Development and evaluation of methods for collecting and analysing interval sequences

Project description

The purposes of this project, as stated above, will be achieved by conducting a series of experiments using human adults as participants. In all experiments will we compute a range of dependent measures tapping different aspects of the timing behaviour. These include total, local, and drift variability (Madison, 2001b; Jucaite et al., 2007; Ullén et al., 2008), slope analysis (the slope of timing variability as a function of the interval to be timed) and “worst and best case performance”, as reported in current publications (Madison et al., 2008).

We will also obtain sufficiently long response sequences so that the long range correlation dependency can be computed by means of the frequency domain maximum likelihood estimate (Beran, 1994), the detrended fluctuation parameter (Peng et al., 1994), and box-plotting methods (e.g., Sevcik, 1998). These methods have all been applied in our previous articles (Madison, 2000b; 2004b; 2006; Madison et al., 2008a).
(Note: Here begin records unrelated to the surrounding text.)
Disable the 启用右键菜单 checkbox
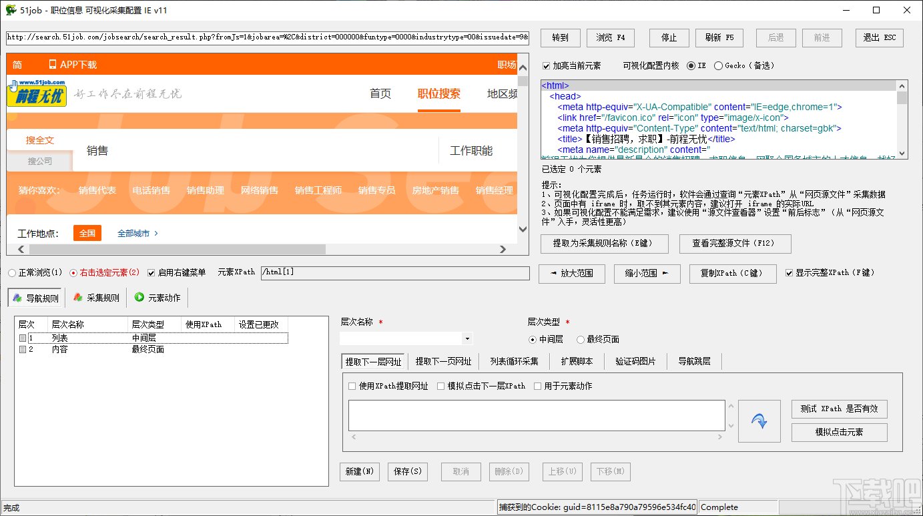This screenshot has width=923, height=516. (152, 272)
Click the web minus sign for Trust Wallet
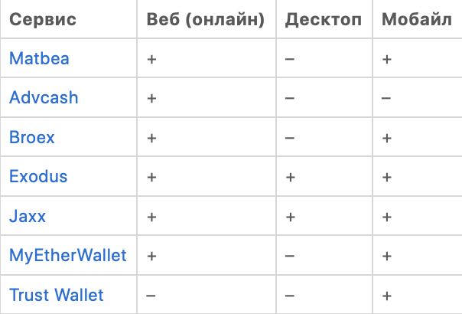Viewport: 462px width, 314px height. coord(151,296)
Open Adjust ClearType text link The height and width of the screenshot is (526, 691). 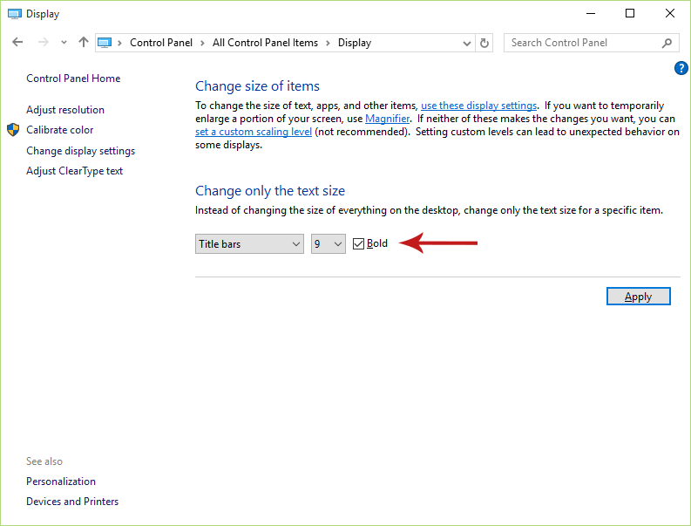[75, 171]
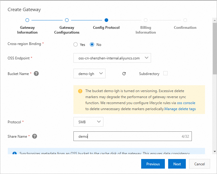Image resolution: width=217 pixels, height=174 pixels.
Task: Go to the Config Protocol step
Action: [x=106, y=20]
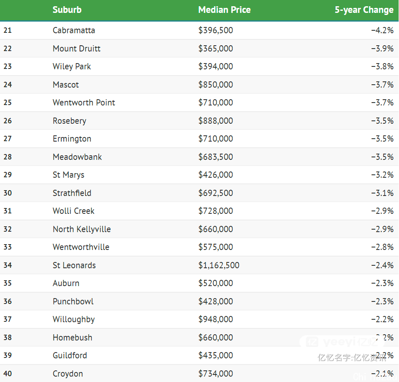The width and height of the screenshot is (399, 382).
Task: Click rank number 35 for Auburn
Action: pyautogui.click(x=7, y=283)
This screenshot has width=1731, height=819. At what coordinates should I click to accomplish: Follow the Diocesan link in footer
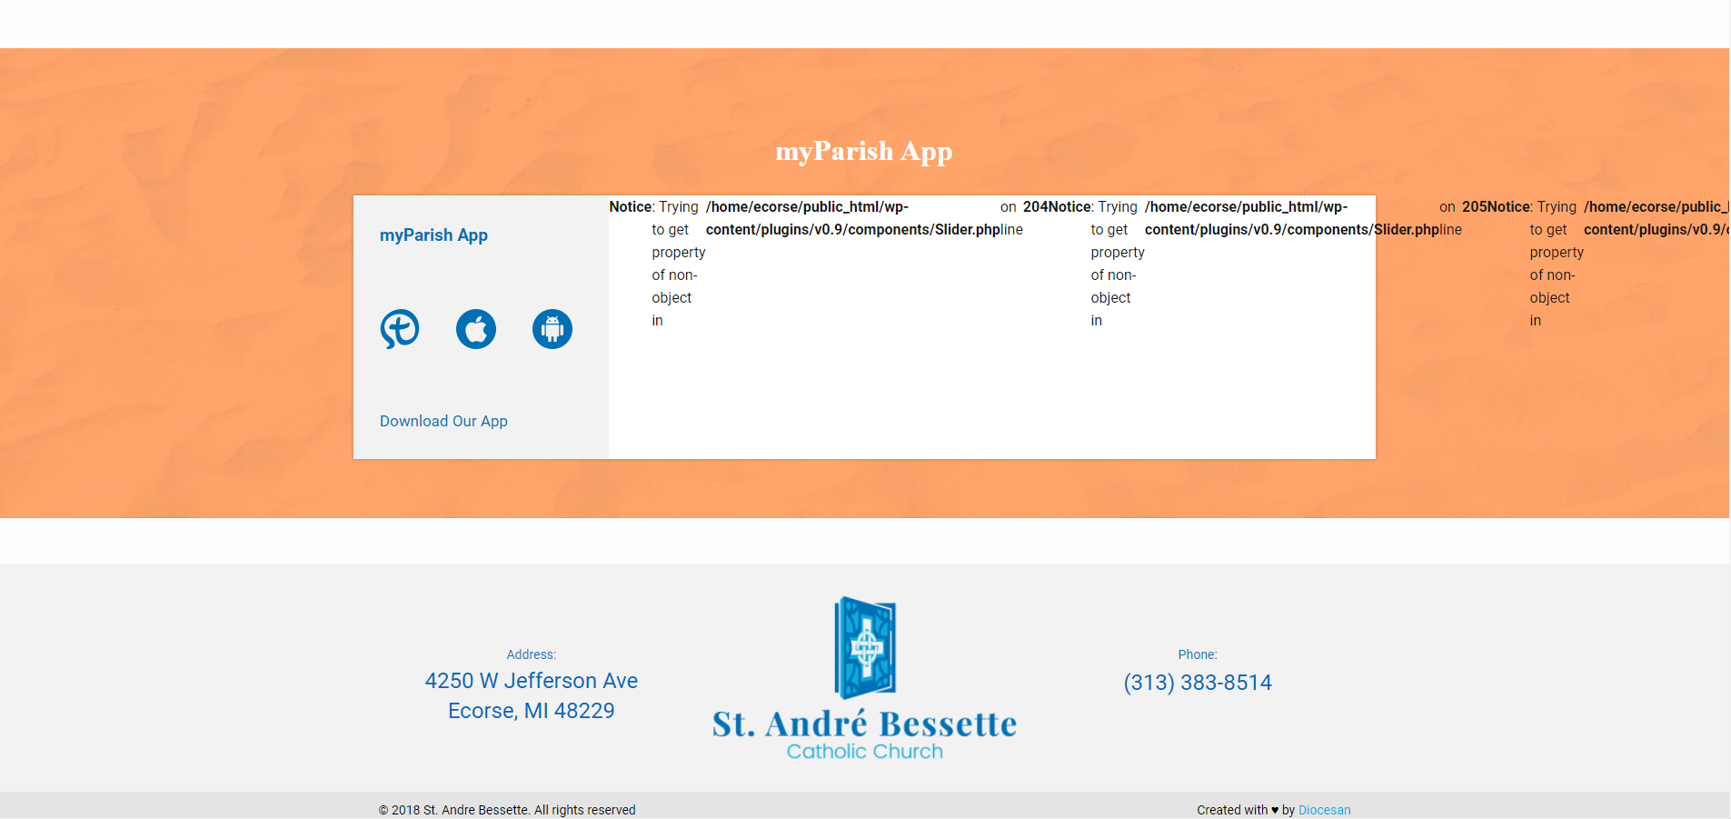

Based on practical feasibility and the logic that follows from outcomes of earlier experiments within the project, each additional experiment will incorporate one or more of the following independent variables. They will be factorially combined if results indicate interactions among variables.

1. Mode of movement.
We will consider at least the following, already employed modes. Tapping a finger (a) against a force plate, (b) beating a drumstick against a force plate, and (c) wiggling a finger in a light beam (which gives the least sensory-tactile feedback). If differences between these modes so indicate, we will (d) try to tease out the reason for this by controlling hand-wrist effects by means of restricting certain movements (i.e. decreasing degrees of freedom).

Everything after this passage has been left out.